It’s been two years. Two long years since over 200 girls were abducted from the Government Secondary School in Chibok, Borno State of Nigeria by Boko Haram. Two long years since parents saw their daughters. Two long years of fading hopes that the girls would ever be found. Two long years of broken promises. Two long years until last week, when a proof-of-life video obtained by CNN showed 15 of the abducted girls.
The video makes for difficult viewing as the girls, each clad in a hijab and a long Islamic chador, line up for the cameras. It is even more heartbreaking to watch a group of mothers identify their daughters in the video and subsequently break down in tears especially when you realize that this is the first time in two years that some of the parents have had a glimpse of their daughters.
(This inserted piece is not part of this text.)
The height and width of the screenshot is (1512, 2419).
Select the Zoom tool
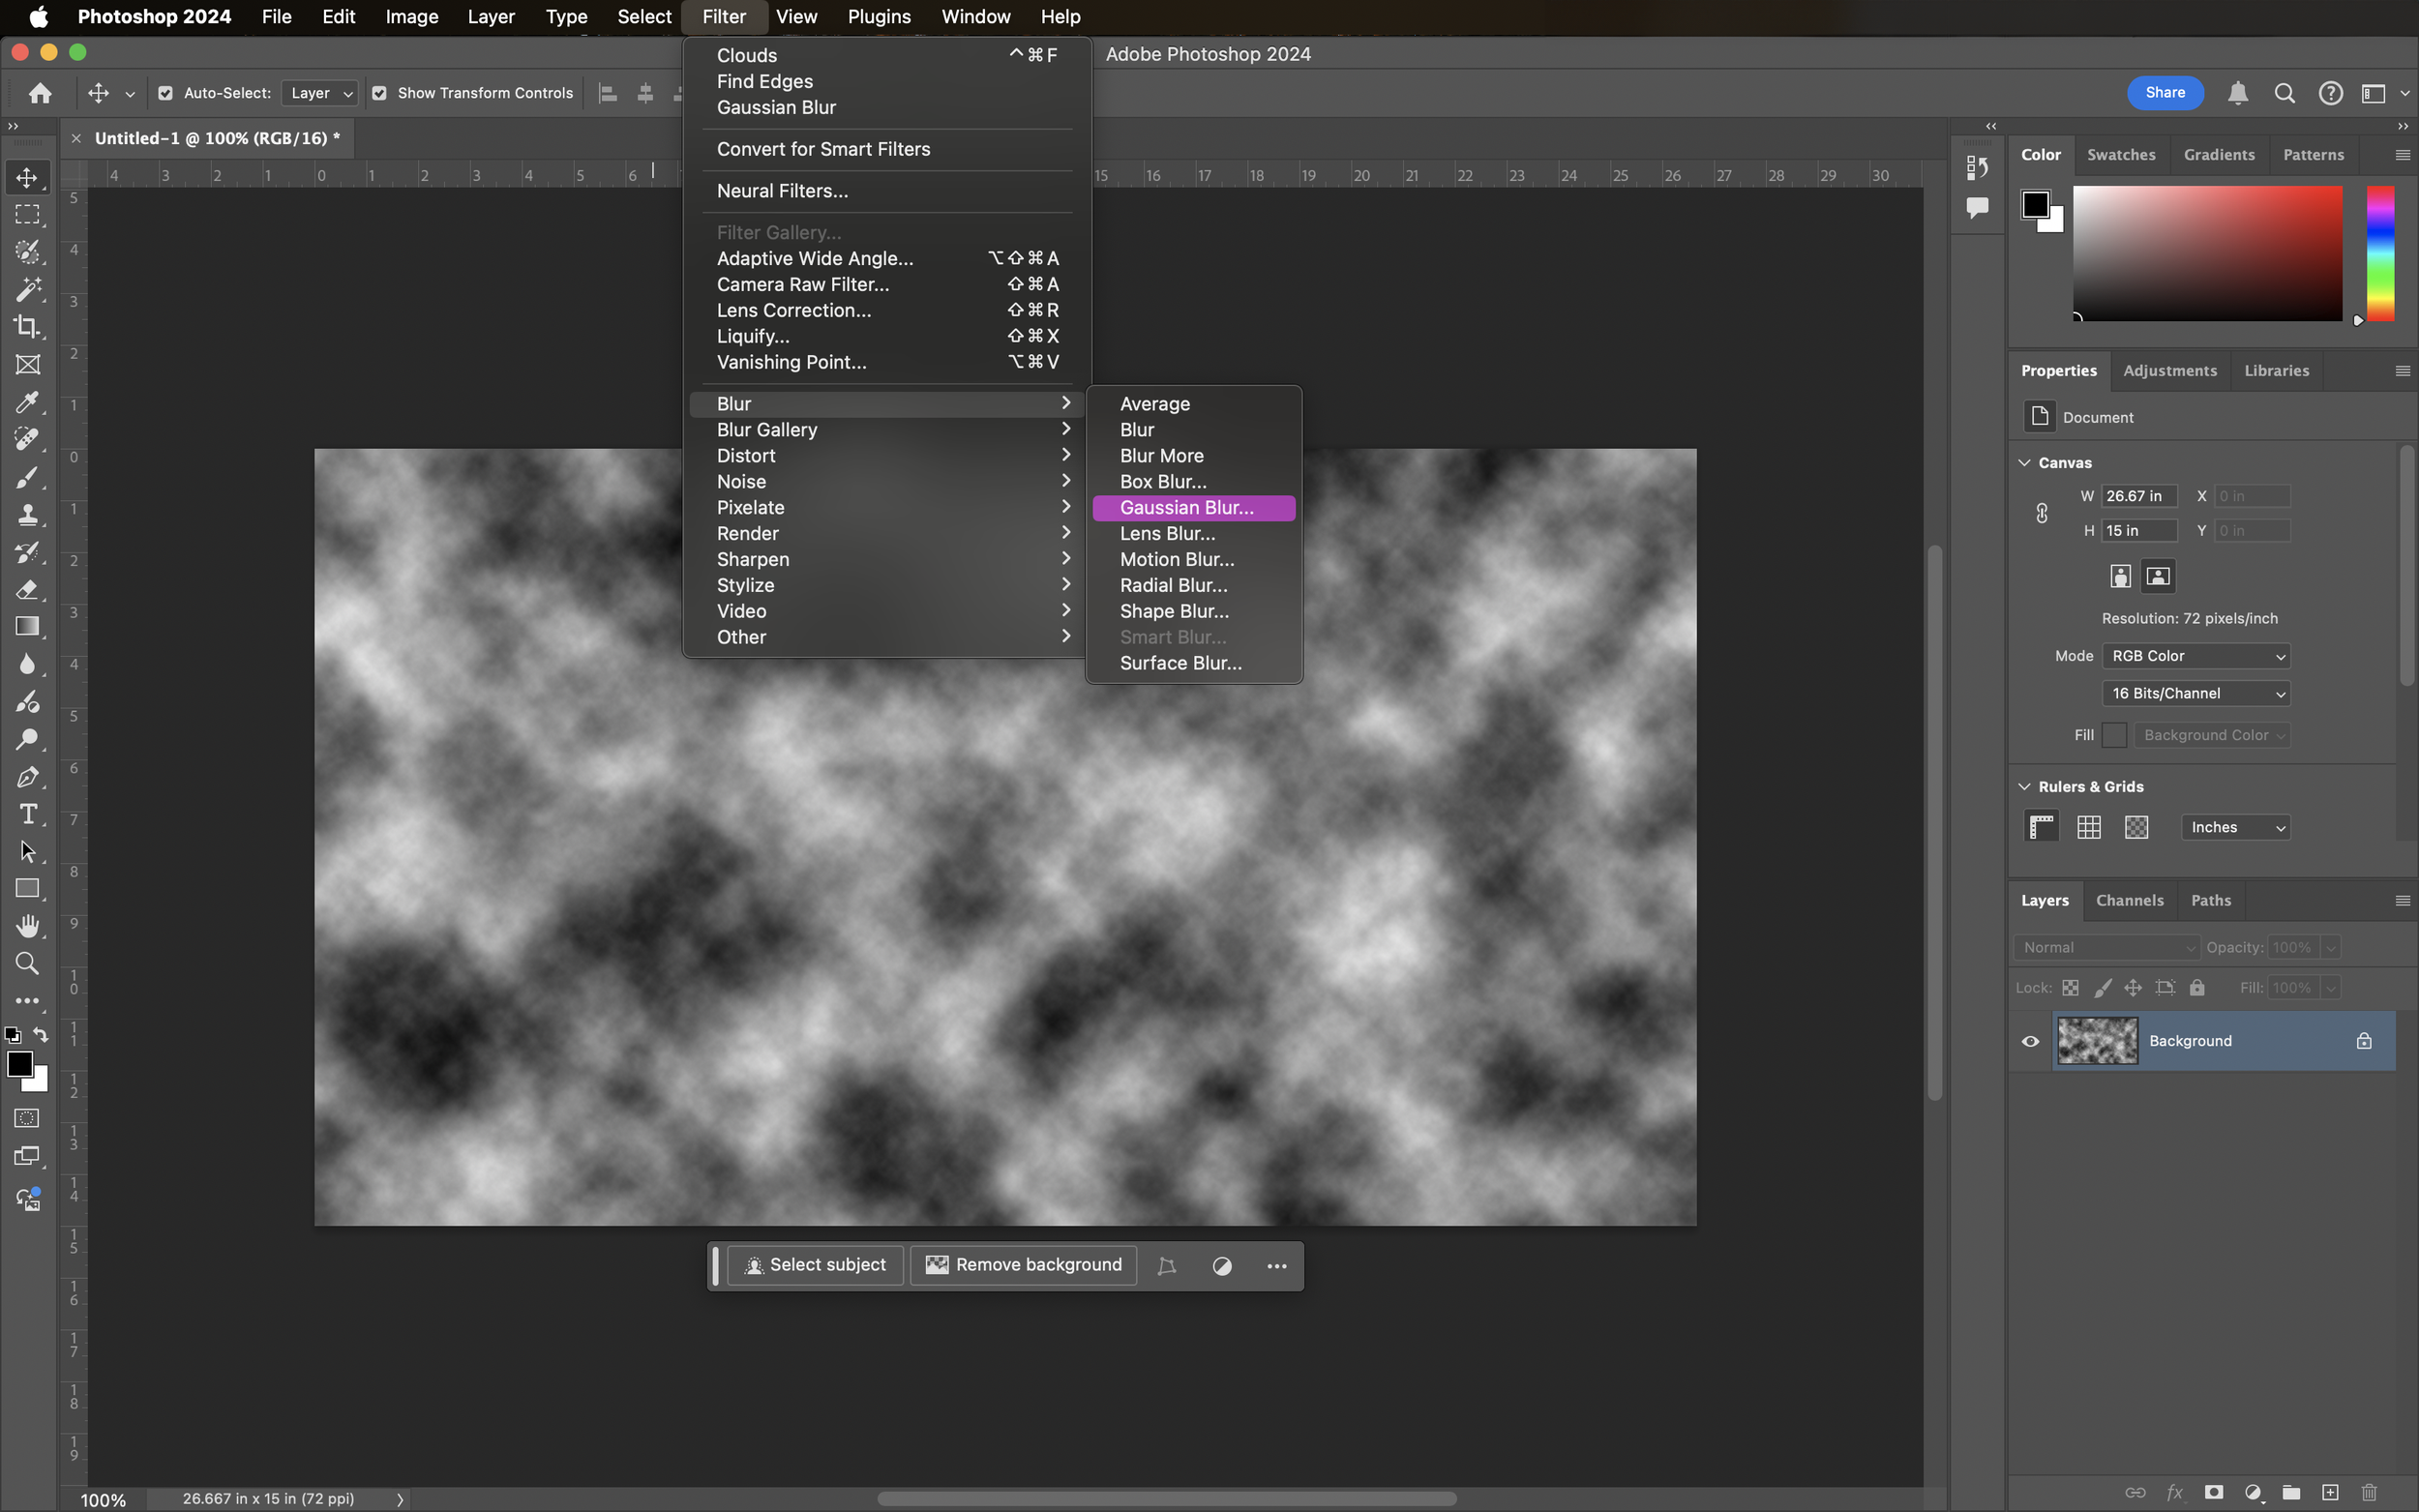point(27,964)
One can only wonder what other parents, whose abducted children were not a part of the video, must be feeling right now with still no news or sightings of their girls.
The abduction of the over 200 girls from Chibok on the night of April 14, 2014, was probably the single biggest act that brought the attention of the world to Boko Haram. It sparked a global outrage under the hashtag #BringBackOurGirls and was supported by millions of people including figures like Michelle Obama, the First Lady of the United States. The campaign helped to put pressure on the Nigerian government to find and release the girls from captivity as well as put an end to the Boko Haram menace. In fact, these promises are believed to be part of the key factors that helped President Muhammadu Buhari win the 2015 Presidential elections in Nigeria. It is difficult to understand why the girls have not been found or released yet.
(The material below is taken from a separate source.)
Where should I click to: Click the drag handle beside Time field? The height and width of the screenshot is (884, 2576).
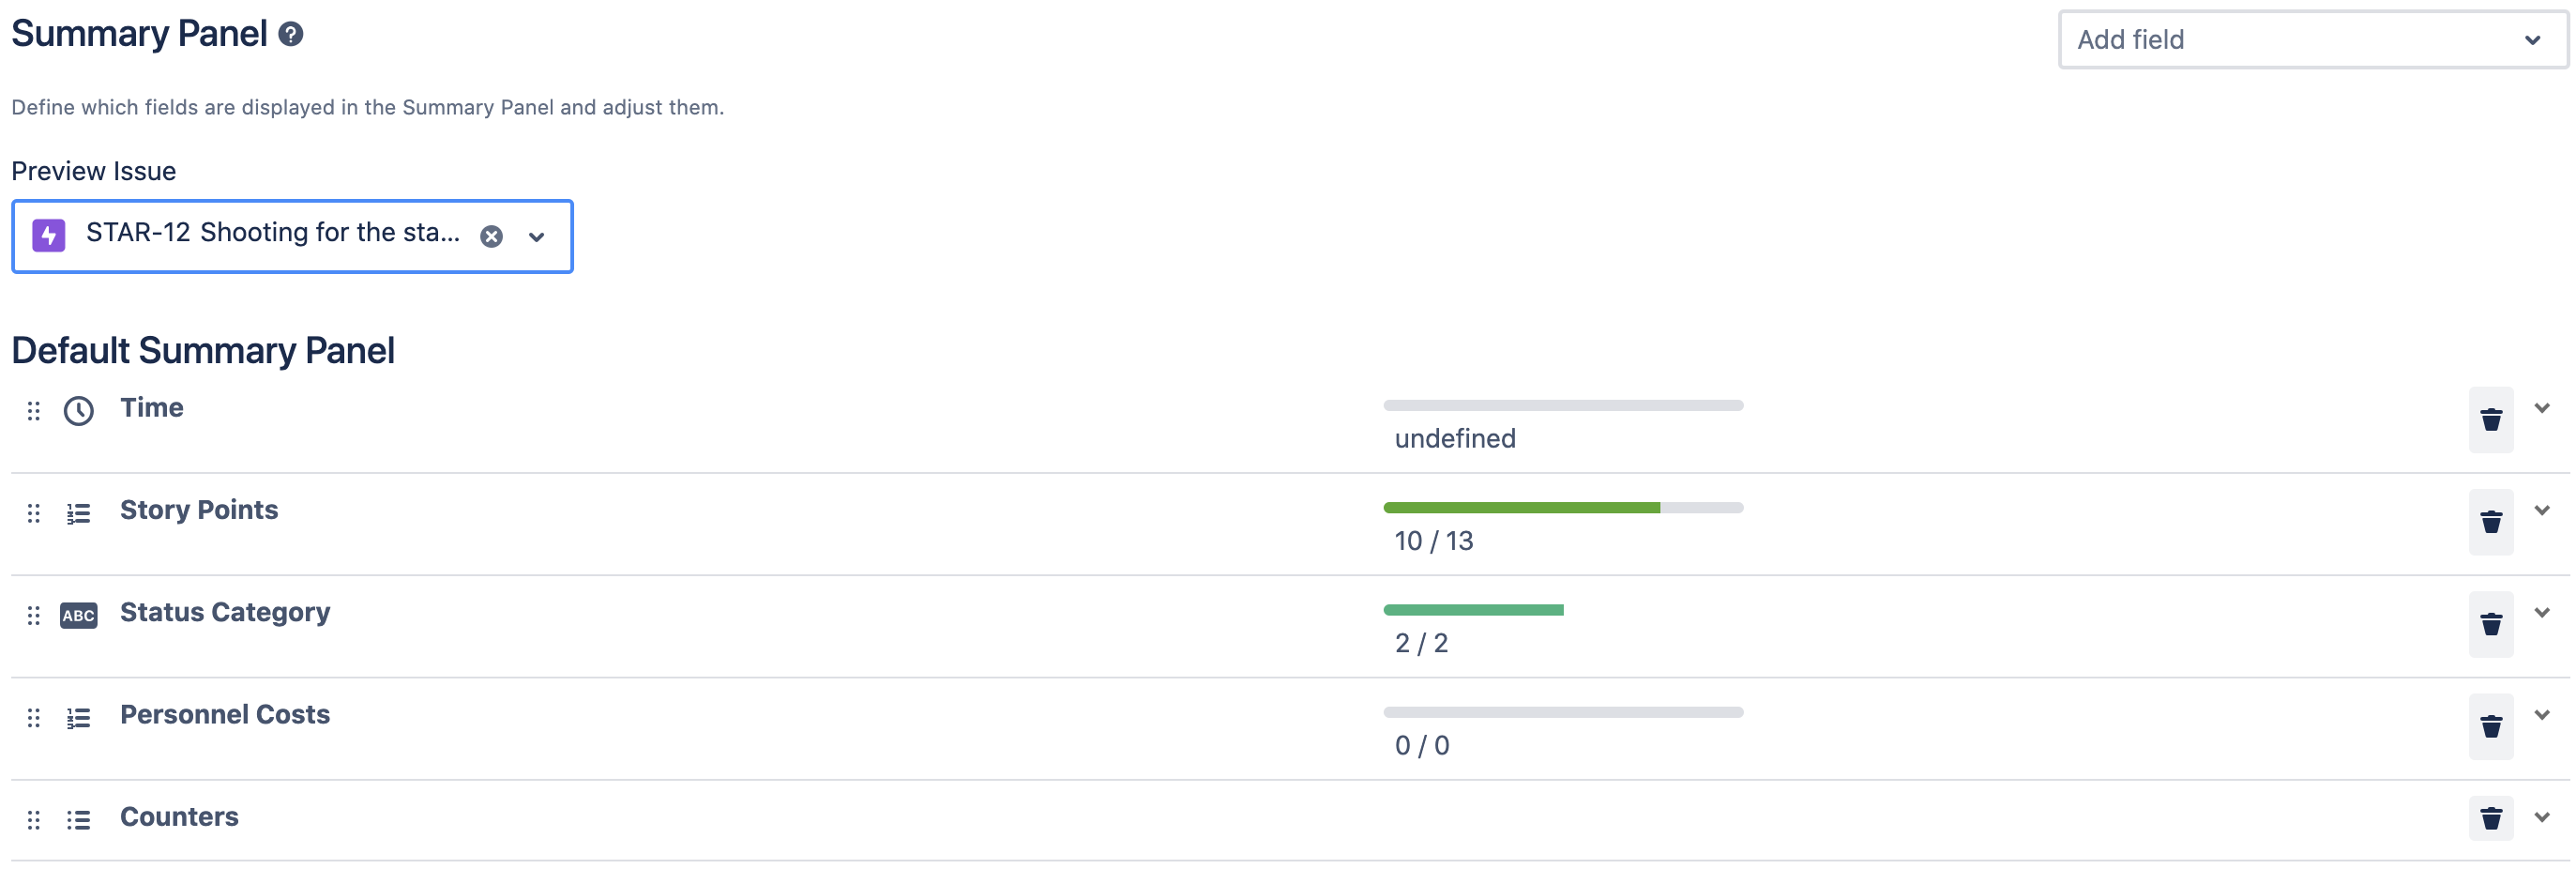(x=35, y=410)
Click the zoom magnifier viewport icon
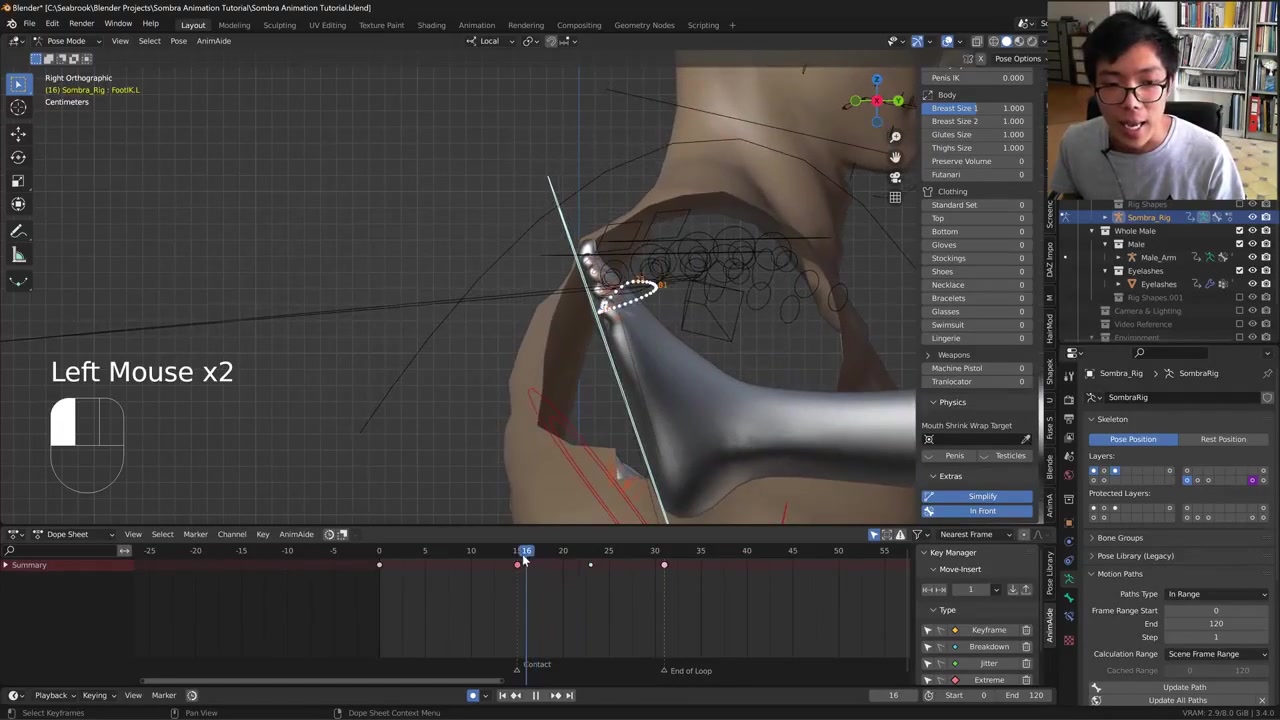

In May 2015, the Nigerian military claimed it had reclaimed most of the areas previously controlled by Boko Haram in Nigeria including many of the camps in the Sambisa forest, one of the strongholds of Boko Haram, where it was suspected the Chibok girls had been kept. Although many women were found in these camps, a reminder that the Chibok girls were not the only victims of Boko Haram, none of the Chibok girls were found. In fact, President Buhari’s statement in December 2015 that Boko Haram was “technically defeated” seems hollow when the kidnapped girls have not yet been found. At various times, there has been news of imminent deals between the Government of Nigeria and the leadership of Boko Haram for the release of the girls but nothing has yet materialized. Meanwhile, other girls who have managed to escape from the clutches of the terrorist group report claims of being raped and forced into marriage. Claims of sightings of the girls in neighboring Chad and Cameroon are still unsubstantiated and Boko Haram representatives have previously threatened that the girls have either been sold into marriage, slavery or trained to be suicide bombers.
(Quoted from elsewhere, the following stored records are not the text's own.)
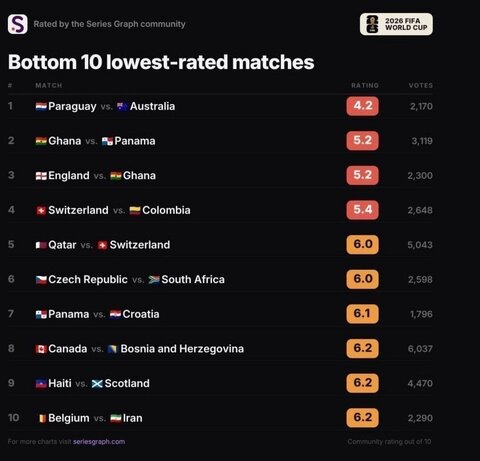Screen dimensions: 480x461
Task: Open the England vs Ghana match row
Action: [x=220, y=175]
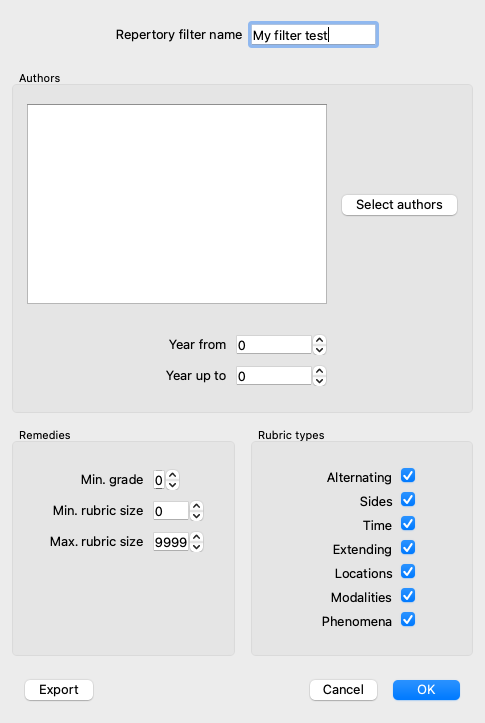Raise Min. grade using up arrow
Viewport: 485px width, 723px height.
tap(172, 475)
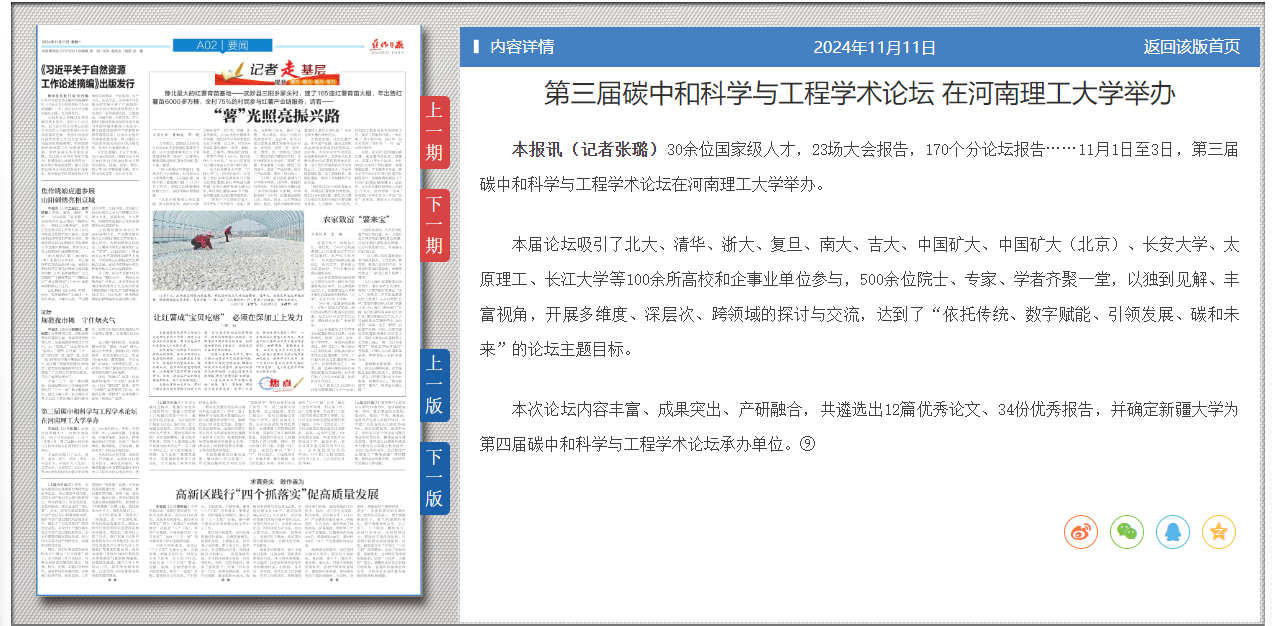Open next page (下一版)
The image size is (1272, 626).
[434, 478]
Two years on from the kidnappings, the campaign has waned significantly especially internationally but people like Obiageli Ezekwesili, a former Federal Minister of the Federal Republic of Nigeria, continue to spearhead the campaign to get the girls back to their families. This new video, like a drop of oil on fire, has ignited passions and the desire to get the girls back. It has also ensured that the #BringBackOurGirls discussion never takes a backseat. It has been over 700 days since the lives of those Chibok girls and their families were changed forever. Uniting daughters and families will not erase the horrors of the past two years but it will surely help begin the healing process. The Nigerian Government and its military have severely floundered in previous attempts to release the girls but this new video offers one more chance to take action and work to get the girls released. They must not fail again.